╭──

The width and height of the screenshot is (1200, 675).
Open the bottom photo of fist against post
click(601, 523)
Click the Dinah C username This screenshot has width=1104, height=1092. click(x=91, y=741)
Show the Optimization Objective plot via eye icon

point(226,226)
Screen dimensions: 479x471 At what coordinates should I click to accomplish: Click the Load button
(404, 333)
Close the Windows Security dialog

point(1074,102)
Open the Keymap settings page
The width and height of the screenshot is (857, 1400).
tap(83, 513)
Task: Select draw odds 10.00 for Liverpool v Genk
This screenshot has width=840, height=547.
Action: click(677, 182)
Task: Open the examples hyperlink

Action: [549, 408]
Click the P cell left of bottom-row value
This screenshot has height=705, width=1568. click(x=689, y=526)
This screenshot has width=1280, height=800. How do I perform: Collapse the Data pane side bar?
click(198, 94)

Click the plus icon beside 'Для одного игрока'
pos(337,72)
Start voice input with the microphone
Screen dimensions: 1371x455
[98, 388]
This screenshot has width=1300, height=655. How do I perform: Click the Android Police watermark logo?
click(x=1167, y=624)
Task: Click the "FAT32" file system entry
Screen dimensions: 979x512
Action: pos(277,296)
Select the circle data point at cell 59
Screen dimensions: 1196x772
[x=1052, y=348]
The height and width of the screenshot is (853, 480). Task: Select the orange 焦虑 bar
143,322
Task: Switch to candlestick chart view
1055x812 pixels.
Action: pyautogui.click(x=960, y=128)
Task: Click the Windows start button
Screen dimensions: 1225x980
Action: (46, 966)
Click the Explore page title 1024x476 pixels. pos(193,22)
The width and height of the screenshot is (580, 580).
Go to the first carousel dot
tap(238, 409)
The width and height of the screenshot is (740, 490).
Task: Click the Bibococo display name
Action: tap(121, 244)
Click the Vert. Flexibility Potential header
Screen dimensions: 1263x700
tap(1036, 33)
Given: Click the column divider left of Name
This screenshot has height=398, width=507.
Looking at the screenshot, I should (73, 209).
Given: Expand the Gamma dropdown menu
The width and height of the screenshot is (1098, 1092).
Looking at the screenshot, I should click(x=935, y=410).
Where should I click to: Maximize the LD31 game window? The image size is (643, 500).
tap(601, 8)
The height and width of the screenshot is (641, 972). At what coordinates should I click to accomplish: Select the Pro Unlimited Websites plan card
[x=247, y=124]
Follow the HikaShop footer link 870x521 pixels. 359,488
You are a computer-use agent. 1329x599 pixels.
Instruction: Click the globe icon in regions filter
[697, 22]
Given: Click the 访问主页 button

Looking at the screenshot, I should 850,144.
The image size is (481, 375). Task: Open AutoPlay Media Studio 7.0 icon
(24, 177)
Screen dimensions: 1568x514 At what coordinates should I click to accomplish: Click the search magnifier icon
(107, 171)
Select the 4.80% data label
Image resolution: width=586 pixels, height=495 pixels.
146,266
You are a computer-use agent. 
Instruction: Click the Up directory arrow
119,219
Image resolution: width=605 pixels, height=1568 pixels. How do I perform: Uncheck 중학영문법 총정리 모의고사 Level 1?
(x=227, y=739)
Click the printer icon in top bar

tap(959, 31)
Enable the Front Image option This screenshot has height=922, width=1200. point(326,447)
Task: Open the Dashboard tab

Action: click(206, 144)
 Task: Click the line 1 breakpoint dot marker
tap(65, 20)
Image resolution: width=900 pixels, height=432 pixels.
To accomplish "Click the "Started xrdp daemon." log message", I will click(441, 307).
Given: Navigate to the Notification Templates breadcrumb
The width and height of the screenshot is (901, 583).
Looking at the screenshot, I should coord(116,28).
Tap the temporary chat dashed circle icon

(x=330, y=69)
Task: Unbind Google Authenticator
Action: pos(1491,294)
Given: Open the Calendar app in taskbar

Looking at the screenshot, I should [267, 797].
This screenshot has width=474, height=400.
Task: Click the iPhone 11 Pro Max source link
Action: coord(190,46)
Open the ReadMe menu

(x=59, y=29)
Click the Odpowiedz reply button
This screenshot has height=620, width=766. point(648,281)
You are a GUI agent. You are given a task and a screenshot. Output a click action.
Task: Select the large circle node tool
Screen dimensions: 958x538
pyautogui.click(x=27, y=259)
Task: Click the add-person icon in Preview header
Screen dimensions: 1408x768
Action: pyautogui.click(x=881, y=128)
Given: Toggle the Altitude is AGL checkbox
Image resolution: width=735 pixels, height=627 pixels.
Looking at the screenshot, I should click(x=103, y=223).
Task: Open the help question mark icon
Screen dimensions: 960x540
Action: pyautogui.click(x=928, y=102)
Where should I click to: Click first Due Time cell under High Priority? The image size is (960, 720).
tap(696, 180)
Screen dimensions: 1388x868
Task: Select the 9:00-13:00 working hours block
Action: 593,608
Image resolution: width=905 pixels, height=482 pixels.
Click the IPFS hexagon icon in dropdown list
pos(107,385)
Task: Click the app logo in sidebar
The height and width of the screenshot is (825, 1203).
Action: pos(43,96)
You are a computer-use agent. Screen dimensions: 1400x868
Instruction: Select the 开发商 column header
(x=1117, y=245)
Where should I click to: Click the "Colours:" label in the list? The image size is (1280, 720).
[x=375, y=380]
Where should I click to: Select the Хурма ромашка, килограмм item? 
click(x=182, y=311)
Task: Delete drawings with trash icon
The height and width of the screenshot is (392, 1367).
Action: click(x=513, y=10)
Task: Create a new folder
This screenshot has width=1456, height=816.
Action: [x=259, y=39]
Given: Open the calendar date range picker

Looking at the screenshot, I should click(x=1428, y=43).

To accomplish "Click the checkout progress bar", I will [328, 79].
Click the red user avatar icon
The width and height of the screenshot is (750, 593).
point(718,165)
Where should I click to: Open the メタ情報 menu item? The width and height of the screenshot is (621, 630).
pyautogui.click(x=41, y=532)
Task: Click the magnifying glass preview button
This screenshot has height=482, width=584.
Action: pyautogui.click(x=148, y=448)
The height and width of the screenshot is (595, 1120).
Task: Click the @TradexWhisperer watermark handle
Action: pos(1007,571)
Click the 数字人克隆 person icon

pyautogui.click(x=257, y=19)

╰──

Task details
Beginning at the line above that contains "Given: Toggle the Altitude is AGL checkbox", return each line exactly through the line that contains "Task: Click the app logo in sidebar", and no others.

Written solution
Given: Toggle the Altitude is AGL checkbox
Image resolution: width=735 pixels, height=627 pixels.
Looking at the screenshot, I should click(x=103, y=223).
Task: Open the help question mark icon
Screen dimensions: 960x540
Action: pyautogui.click(x=928, y=102)
Where should I click to: Click first Due Time cell under High Priority? The image size is (960, 720).
tap(696, 180)
Screen dimensions: 1388x868
Task: Select the 9:00-13:00 working hours block
Action: 593,608
Image resolution: width=905 pixels, height=482 pixels.
Click the IPFS hexagon icon in dropdown list
pos(107,385)
Task: Click the app logo in sidebar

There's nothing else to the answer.